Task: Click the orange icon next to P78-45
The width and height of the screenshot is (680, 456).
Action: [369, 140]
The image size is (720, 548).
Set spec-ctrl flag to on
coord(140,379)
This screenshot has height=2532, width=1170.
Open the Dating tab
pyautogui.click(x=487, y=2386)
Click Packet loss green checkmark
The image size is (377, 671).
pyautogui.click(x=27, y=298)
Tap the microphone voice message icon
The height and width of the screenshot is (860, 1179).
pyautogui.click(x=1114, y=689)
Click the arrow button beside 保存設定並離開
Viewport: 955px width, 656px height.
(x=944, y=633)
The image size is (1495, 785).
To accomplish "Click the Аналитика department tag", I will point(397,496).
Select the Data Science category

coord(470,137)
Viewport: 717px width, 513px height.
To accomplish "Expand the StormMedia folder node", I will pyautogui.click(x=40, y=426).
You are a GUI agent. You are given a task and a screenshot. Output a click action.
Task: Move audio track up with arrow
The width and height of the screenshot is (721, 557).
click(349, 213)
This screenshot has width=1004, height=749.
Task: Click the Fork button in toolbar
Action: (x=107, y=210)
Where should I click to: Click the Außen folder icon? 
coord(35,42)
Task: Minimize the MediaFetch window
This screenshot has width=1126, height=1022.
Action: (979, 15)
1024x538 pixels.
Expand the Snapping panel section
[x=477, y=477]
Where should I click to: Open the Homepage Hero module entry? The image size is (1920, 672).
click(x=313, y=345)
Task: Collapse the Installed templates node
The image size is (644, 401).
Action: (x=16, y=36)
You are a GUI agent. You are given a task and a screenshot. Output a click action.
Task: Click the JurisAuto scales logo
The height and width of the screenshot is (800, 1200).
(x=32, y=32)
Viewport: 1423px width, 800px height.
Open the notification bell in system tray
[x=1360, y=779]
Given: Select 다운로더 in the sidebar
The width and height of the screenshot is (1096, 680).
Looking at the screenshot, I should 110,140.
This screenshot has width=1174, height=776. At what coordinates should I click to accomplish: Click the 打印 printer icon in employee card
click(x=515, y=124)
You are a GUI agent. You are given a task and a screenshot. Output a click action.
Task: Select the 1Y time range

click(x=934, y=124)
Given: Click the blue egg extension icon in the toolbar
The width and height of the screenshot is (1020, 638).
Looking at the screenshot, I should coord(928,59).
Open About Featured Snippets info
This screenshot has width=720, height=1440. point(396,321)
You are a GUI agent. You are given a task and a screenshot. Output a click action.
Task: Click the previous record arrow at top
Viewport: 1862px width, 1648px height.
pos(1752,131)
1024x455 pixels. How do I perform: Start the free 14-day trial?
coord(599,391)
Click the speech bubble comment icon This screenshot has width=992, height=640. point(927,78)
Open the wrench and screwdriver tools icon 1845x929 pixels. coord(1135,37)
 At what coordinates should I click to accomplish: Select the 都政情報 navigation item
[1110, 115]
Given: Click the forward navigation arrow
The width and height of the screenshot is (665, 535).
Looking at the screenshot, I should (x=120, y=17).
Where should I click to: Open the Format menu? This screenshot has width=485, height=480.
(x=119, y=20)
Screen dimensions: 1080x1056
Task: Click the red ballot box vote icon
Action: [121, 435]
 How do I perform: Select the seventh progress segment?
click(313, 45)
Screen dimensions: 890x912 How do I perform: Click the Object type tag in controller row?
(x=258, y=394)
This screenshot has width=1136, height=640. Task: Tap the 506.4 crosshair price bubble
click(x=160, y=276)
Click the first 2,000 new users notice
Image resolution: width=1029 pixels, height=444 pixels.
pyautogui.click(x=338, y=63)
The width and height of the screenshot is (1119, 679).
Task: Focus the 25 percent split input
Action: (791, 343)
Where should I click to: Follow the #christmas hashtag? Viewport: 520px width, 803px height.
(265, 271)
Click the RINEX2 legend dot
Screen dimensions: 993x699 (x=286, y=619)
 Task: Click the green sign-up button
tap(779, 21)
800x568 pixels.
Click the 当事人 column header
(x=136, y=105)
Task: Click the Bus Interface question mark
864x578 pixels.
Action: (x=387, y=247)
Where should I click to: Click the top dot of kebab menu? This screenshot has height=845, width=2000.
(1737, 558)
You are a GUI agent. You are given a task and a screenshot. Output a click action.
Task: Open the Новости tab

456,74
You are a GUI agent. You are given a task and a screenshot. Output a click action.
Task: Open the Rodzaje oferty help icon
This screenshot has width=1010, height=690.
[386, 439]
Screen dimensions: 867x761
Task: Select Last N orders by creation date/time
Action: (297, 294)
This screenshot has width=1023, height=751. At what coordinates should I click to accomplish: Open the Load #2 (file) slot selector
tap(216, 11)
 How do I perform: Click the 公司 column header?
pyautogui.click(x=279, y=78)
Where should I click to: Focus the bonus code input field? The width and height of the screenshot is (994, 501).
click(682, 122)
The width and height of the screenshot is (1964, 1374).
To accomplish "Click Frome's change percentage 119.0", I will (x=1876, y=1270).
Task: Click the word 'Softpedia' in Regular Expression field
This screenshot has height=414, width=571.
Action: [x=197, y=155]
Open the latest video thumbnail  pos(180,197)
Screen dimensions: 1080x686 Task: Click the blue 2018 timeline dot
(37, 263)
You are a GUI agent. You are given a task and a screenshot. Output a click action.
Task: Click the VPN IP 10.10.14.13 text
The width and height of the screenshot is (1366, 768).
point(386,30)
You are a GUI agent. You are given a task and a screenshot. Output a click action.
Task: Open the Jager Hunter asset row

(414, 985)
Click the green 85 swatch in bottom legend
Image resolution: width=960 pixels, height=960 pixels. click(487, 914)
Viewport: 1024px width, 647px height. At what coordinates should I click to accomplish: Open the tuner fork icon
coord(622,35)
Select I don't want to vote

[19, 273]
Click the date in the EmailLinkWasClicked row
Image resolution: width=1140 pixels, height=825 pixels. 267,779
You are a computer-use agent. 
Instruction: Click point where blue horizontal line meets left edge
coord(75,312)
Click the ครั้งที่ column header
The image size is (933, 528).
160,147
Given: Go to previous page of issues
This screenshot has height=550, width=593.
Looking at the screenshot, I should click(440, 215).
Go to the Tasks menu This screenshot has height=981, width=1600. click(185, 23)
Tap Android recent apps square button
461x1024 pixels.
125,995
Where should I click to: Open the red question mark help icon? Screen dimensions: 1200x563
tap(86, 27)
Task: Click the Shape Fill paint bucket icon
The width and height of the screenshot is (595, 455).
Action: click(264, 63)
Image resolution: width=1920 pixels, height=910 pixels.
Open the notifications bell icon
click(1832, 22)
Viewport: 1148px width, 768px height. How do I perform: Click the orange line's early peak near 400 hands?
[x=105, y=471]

* * * * * * *

» Work item:
Return, from the material above, each line holding the string "arrow".

» Completed exercise:
Click the arrow button beside 保存設定並離開
Task: Move audio track up with arrow
Task: Click the previous record arrow at top
Given: Click the forward navigation arrow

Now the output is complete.